In life, Liza was a doctor, and at the direction of the Countess, head of the local vampire clan, she’s sent to serve a fellow undead physician in a nearby town. Set in 19th-century Eastern Europe, Cabernet follows Liza through the first few weeks of her life as a vampire, assisting the doctor, exploring relationships in her new home, and satisfying her vampiric bloodlust while navigating the moral dilemmas brought about by feasting on her neighbors.
In place of typical RPG stats, Liza has scores in Literature, Art, Science, and History, representing the areas of her knowledge. Higher scores let the player select certain dialogue options, which usually endear Liza to who she’s talking to and occasionally lead to new quests or better outcomes for certain tasks. She also has scores in Humanity and Nihilism, representing whether she holds onto her human empathy or sees the living as little more than a food source.
Feeding on human blood is a necessary and morally complicated part of Cabernet.
These stats all determine Liza’s success in quests, but more important are her relationships with the locals. After her rebirth as a vampire, Liza finds herself in a town where mortals unknowingly mingle with vampires in their everyday life — or, every night, anyway. Players aren’t forced to maintain relationships with any of them, but getting closer to other characters unlocks new quests and storylines, from investigating the mystery of how a fellow vampire was turned to helping a piano teacher achieve her own musical dreams. That’s complicated by Liza’s need to drink blood to stay alive. At least once every few days, she’ll need to put a human who already trusts her into a trance to feed. While her victims don’t remember what happened, they wake up feeling distrustful of Liza, and there’s a chance they’ll perish from blood loss.
The balancing act between feeding and nurturing relationships is the trickiest part of Cabernet, and one that forces players into some tough moral quandaries. It’s possible to feed on your friends and have them walk away none the wiser, but it might be better to befriend people you don’t like in order to have a steady source of blood without the risk of hurting any you actually care for. By feeding too greedily, Liza also runs the risk of overindulging, which gives her a temporary boost to her stats, but also makes her need to feed more frequently afterward.
Cabernet is about more than short-term moral consequences, though. It’s interested in what exactly makes a vampire, and how much different they are from the humans they used to be. Is eternal life a gift or a curse? Do the powerful have an obligation to help the powerless? And is feeding on the living really so bad when the human ruling class is responsible for so much more misery than any vampire? Liza’s conversations with vampires and humans alike explore the political implications of undeath at least as much as the metaphysical ones, turning Cabernet into far more than a simple ghost story.

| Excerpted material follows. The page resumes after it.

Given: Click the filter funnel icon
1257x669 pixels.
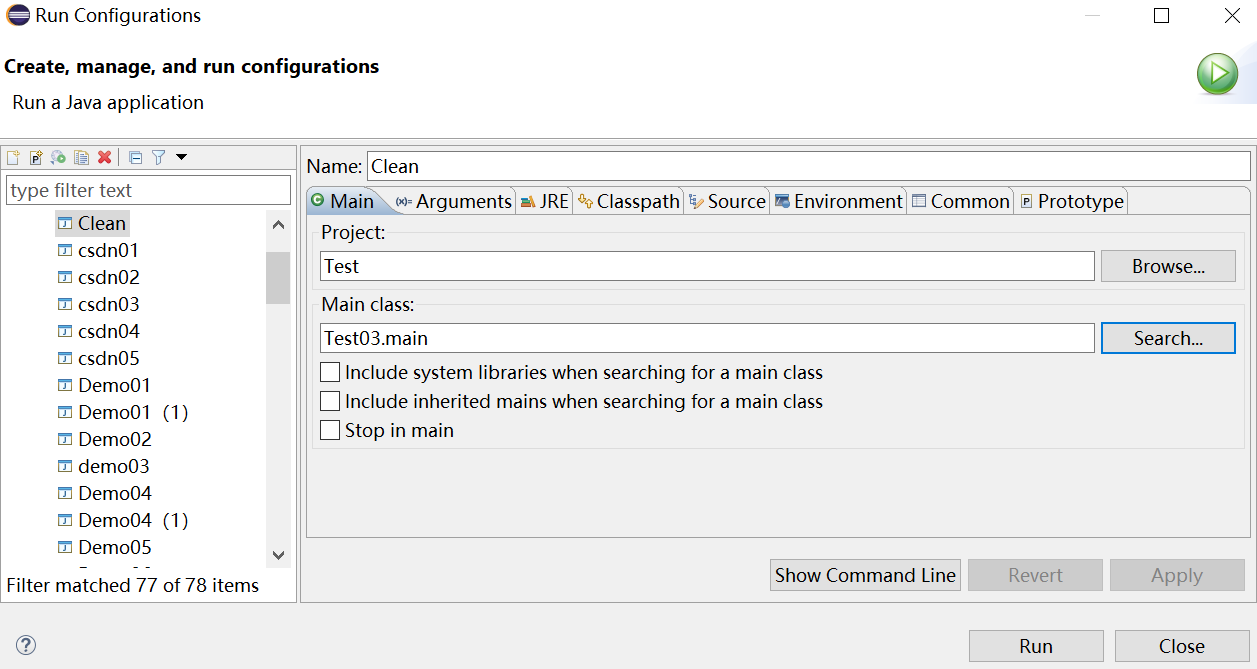Looking at the screenshot, I should [x=158, y=157].
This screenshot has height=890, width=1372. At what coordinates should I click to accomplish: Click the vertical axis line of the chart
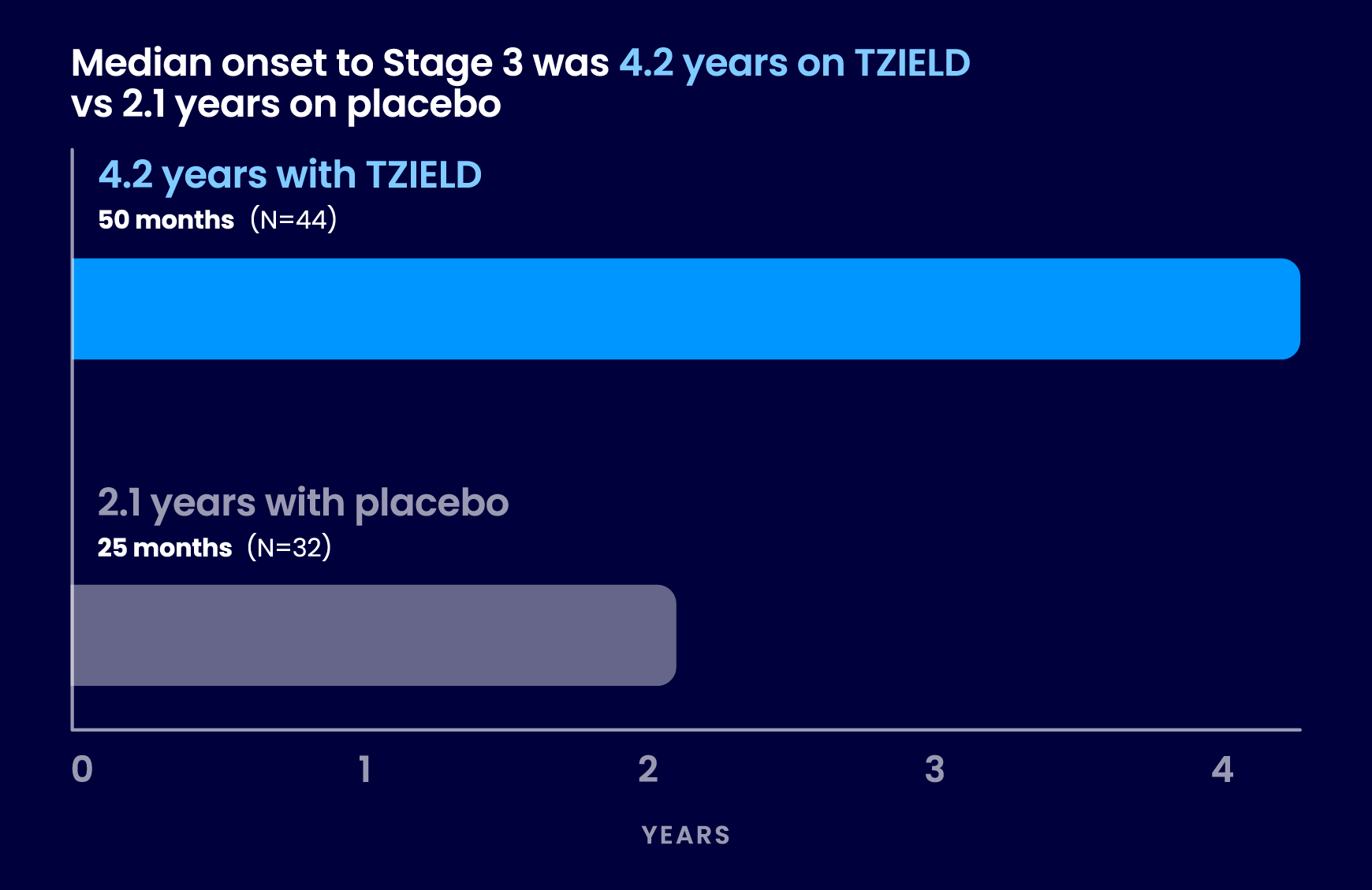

Liza’s relationships with her human neighbors are the core of Cabernet.
Cabernet’s story is fascinating and I found myself genuinely torn between my vampiric obligations and the desire to stay connected to my former humanity at times. It’s unfortunate that the game is somewhat soured by a fair number of bugs and other gameplay quirks. Interaction prompts can be finicky, only appearing when Liza is on the exact right spot on the screen, which led me to frequently activate the wrong item or conversation. That gets even worse in several timed sequences, where the biggest challenge was fighting with the game’s fussy positioning. Worse, I encountered a handful of bugged questlines, some of which left those quests unable to be finished.
Some elements of Cabernet are definitely janky, and I’m hoping patches sort that out quickly, because I’m already eager for another playthrough. Despite its faults, I found Cabernet’s story captivating, and even after trying to play as moral of a character as possible, I’m still left with some regrets about how I handled certain stories. If you’re looking for a game that’s deeply concerned with what it means to be a vampire in a world of humans, you’d be hard-pressed to do better than Cabernet, warts and all.